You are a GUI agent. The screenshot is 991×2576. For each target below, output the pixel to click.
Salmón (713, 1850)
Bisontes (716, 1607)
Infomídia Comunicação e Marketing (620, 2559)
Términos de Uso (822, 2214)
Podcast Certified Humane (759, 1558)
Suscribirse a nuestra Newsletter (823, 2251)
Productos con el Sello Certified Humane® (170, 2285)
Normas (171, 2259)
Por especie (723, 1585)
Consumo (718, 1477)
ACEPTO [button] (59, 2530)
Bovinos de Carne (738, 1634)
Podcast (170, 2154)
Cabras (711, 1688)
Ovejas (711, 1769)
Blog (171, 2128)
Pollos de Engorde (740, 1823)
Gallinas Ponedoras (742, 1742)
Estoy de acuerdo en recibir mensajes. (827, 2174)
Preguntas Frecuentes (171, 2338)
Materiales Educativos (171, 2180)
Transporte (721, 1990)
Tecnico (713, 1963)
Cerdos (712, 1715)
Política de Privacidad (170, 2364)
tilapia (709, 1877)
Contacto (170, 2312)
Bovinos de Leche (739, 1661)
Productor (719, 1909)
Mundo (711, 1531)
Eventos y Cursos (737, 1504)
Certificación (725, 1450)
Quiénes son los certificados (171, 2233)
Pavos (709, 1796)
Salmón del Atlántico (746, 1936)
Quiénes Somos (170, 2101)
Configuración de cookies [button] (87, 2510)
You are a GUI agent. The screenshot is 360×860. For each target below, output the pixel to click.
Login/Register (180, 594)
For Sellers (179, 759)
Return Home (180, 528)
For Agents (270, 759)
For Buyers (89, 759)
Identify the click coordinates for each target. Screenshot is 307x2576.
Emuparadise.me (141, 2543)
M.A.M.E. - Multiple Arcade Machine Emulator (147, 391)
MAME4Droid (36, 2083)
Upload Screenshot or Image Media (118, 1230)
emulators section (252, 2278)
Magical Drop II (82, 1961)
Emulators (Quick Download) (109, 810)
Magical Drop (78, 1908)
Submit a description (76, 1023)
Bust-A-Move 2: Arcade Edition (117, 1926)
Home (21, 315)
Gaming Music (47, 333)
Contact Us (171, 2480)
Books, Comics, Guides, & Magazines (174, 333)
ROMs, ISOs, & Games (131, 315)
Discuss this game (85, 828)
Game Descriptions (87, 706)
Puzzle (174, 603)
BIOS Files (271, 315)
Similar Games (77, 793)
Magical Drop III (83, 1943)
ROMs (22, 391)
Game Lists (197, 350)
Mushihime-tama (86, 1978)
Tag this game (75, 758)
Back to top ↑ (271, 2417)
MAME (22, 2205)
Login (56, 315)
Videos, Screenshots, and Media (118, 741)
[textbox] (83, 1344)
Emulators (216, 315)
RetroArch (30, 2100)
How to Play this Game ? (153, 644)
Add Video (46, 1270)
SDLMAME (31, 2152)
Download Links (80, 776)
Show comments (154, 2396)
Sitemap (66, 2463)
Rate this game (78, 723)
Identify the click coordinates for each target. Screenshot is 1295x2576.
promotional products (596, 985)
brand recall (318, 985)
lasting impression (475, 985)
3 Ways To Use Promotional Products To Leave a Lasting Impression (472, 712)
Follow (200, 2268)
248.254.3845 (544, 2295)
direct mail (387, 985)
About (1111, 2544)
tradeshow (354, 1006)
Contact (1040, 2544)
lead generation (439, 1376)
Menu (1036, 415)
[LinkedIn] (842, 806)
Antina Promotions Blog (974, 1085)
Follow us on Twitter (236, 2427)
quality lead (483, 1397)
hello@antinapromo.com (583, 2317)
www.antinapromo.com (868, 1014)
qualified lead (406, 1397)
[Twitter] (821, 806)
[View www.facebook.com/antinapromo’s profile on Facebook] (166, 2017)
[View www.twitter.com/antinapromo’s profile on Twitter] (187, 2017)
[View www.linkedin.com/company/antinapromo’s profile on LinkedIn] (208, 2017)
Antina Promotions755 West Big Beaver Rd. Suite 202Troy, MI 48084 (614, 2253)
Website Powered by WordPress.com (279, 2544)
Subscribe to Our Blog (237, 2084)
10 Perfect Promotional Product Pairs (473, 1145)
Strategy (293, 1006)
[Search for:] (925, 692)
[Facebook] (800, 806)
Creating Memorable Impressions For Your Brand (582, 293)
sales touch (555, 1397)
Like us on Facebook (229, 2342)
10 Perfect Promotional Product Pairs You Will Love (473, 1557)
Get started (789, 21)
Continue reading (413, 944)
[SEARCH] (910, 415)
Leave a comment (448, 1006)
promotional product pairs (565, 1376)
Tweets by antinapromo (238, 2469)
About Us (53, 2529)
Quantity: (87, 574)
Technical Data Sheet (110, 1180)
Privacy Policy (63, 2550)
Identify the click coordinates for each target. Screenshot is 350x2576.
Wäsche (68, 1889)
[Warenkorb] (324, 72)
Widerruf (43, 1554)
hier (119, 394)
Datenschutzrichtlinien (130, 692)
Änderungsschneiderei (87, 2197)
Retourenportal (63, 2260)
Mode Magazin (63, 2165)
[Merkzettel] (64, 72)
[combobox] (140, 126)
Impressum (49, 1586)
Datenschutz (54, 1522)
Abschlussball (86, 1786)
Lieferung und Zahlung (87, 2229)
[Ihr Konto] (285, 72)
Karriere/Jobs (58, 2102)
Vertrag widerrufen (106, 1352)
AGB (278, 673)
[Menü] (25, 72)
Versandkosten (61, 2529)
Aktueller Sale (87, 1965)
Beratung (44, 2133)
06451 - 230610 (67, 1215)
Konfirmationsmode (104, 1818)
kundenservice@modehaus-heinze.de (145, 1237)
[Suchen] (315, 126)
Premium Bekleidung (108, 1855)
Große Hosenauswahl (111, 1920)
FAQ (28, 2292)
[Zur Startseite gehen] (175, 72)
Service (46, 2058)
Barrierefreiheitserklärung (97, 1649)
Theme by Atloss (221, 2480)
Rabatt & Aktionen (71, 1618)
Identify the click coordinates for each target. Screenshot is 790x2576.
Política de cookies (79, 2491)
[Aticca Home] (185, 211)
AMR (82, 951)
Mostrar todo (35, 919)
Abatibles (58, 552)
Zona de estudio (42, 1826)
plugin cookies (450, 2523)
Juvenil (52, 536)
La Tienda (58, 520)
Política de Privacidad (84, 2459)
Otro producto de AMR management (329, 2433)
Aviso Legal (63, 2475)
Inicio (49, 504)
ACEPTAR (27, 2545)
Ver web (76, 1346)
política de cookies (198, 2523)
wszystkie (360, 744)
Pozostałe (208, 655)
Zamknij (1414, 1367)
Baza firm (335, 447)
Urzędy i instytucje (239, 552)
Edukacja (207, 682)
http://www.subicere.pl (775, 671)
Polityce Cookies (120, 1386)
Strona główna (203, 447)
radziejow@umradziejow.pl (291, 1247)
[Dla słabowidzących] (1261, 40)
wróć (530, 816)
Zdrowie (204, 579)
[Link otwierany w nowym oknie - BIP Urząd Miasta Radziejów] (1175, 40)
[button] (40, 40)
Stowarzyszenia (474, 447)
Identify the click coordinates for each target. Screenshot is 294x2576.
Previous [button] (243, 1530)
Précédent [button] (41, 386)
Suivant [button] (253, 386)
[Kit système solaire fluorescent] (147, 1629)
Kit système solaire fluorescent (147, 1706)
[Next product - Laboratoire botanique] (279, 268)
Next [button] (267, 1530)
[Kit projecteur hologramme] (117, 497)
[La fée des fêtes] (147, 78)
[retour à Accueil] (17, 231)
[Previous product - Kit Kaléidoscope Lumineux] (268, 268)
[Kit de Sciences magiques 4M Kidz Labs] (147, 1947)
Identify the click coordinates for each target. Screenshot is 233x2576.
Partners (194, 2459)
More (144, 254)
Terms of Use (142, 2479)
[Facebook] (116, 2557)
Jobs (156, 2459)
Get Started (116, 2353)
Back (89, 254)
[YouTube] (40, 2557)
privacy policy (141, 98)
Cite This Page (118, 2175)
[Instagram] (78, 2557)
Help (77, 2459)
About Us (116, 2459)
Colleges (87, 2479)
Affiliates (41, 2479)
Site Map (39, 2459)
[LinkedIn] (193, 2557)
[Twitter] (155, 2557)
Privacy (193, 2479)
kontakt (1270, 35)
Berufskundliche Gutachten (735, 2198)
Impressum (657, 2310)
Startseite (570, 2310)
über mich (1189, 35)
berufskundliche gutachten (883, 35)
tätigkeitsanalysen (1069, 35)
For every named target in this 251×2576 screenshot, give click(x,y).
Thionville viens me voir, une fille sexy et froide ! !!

(What you should do): Of the entries above, repeat exactly the lines from the line with "Retourenportal (63, 2260)" through the line with "AMR (82, 951)", both of them included.

(Finished task):
Retourenportal (63, 2260)
Mode Magazin (63, 2165)
[Merkzettel] (64, 72)
[combobox] (140, 126)
Impressum (49, 1586)
Datenschutz (54, 1522)
Abschlussball (86, 1786)
Lieferung und Zahlung (87, 2229)
[Ihr Konto] (285, 72)
Karriere/Jobs (58, 2102)
Vertrag widerrufen (106, 1352)
AGB (278, 673)
[Menü] (25, 72)
Versandkosten (61, 2529)
Aktueller Sale (87, 1965)
Beratung (44, 2133)
06451 - 230610 (67, 1215)
Konfirmationsmode (104, 1818)
kundenservice@modehaus-heinze.de (145, 1237)
[Suchen] (315, 126)
Premium Bekleidung (108, 1855)
Große Hosenauswahl (111, 1920)
FAQ (28, 2292)
[Zur Startseite gehen] (175, 72)
Service (46, 2058)
Barrierefreiheitserklärung (97, 1649)
Theme by Atloss (221, 2480)
Rabatt & Aktionen (71, 1618)
Identify the click coordinates for each target. Screenshot is 790x2576.
Política de cookies (79, 2491)
[Aticca Home] (185, 211)
AMR (82, 951)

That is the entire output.